5.3 File System Latency
When analyzing performance, consider the file system as a black box. Look at the latency as it impacts the application and then identify the causes of the latency. For example, if an application is making read() calls at the POSIX layer, your first interest should be in how long each read() takes as a percentage of the overall application thread-response time. Only when you want to dig deeper should you consider the I/O latency behind the read(), such as disk service times—which ironically is where the performance investigation has historically begun. Figure 5.2 shows an example of how you can estimate performance.
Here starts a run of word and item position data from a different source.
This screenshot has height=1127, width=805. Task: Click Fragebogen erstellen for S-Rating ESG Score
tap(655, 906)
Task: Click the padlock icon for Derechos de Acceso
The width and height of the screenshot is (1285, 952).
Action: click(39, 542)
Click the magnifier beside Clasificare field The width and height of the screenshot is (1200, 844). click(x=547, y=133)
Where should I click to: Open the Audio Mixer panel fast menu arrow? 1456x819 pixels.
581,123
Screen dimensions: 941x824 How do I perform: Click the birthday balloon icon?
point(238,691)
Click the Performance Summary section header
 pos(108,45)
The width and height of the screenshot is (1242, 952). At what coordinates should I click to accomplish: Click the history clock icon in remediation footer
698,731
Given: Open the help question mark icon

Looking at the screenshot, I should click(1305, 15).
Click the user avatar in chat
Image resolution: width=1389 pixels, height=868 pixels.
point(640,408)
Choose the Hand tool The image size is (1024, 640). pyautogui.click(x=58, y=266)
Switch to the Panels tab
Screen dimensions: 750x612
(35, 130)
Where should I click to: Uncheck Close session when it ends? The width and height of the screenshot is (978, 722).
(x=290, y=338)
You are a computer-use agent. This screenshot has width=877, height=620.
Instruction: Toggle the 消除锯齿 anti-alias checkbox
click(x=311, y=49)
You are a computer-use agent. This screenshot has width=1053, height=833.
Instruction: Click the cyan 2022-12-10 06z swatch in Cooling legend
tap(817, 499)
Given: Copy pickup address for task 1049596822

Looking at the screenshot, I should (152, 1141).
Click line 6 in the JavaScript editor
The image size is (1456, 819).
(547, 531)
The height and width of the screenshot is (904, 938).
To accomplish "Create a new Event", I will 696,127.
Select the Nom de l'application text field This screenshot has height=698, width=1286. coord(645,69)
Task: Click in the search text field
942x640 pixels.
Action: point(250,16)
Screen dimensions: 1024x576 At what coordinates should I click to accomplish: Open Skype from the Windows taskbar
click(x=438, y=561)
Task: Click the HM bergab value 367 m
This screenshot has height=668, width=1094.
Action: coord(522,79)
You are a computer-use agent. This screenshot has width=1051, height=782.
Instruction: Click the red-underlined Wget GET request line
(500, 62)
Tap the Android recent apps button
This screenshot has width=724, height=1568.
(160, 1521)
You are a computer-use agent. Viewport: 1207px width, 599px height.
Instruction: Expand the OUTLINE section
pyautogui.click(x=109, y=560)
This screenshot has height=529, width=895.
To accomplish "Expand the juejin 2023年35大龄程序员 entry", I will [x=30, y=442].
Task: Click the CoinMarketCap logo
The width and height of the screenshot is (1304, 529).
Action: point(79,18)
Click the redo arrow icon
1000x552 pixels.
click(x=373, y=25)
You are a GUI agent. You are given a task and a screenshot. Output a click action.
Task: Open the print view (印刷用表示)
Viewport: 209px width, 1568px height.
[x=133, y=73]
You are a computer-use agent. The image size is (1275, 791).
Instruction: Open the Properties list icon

You can evaluate the percentage of time in the file system (Tfilesys) against the total elapsed time (Ttotal).
Figure 5.2 Estimating File System Performance Impact
Using truss, you can examine the POSIX-level I/O calls. You can observe the file descriptor and the size and duration for each logical I/O. In the following example, you can see read() and write() calls during a dd between two files.
# dd if=filea of=fileb bs=1024k& # truss -D -p 13092 13092: 0.0326 read(3, "\0\0\0\0\0\0\0\0\0\0\0\0".., 1048576) = 1048576 13092: 0.0186 write(4, "\0\0\0\0\0\0\0\0\0\0\0\0".., 1048576) = 1048576 13092: 0.0293 read(3, "\0\0\0\0\0\0\0\0\0\0\0\0".., 1048576) = 1048576 13092: 0.0259 write(4, "\0\0\0\0\0\0\0\0\0\0\0\0".., 1048576) = 1048576 13092: 0.0305 read(3, "\0\0\0\0\0\0\0\0\0\0\0\0".., 1048576) = 1048576 13092: 0.0267 write(4, "\0\0\0\0\0\0\0\0\0\0\0\0".., 1048576) = 1048576 13092: 0.0242 read(3, "\0\0\0\0\0\0\0\0\0\0\0\0".., 1048576) = 1048576 13092: 0.0184 write(4, "\0\0\0\0\0\0\0\0\0\0\0\0".., 1048576) = 1048576 13092: 0.0368 read(3, "\0\0\0\0\0\0\0\0\0\0\0\0".., 1048576) = 1048576 13092: 0.0333 write(4, "\0\0\0\0\0\0\0\0\0\0\0\0".., 1048576) = 1048576 13092: 0.0297 read(3, "\0\0\0\0\0\0\0\0\0\0\0\0".., 1048576) = 1048576 13092: 0.0175 write(4, "\0\0\0\0\0\0\0\0\0\0\0\0".., 1048576) = 1048576 13092: 0.0315 read(3, "\0\0\0\0\0\0\0\0\0\0\0\0".., 1048576) = 1048576 13092: 0.0231 write(4, "\0\0\0\0\0\0\0\0\0\0\0\0".., 1048576) = 1048576 13092: 0.0338 read(3, "\0\0\0\0\0\0\0\0\0\0\0\0".., 1048576) = 1048576 13092: 0.0181 write(4, "\0\0\0\0\0\0\0\0\0\0\0\0".., 1048576) = 1048576 13092: 0.0381 read(3, "\0\0\0\0\0\0\0\0\0\0\0\0".., 1048576) = 1048576 13092: 0.0177 write(4, "\0\0\0\0\0\0\0\0\0\0\0\0".., 1048576) = 1048576 13092: 0.0323 read(3, "\0\0\0\0\0\0\0\0\0\0\0\0".., 1048576) = 1048576 13092: 0.0199 write(4, "\0\0\0\0\0\0\0\0\0\0\0\0".., 1048576) = 1048576 13092: 0.0364 read(3, "\0\0\0\0\0\0\0\0\0\0\0\0".., 1048576) = 1048576 13092: 0.0189 write(4, "\0\0\0\0\0\0\0\0\0\0\0\0".., 1048576) = 1048576 ...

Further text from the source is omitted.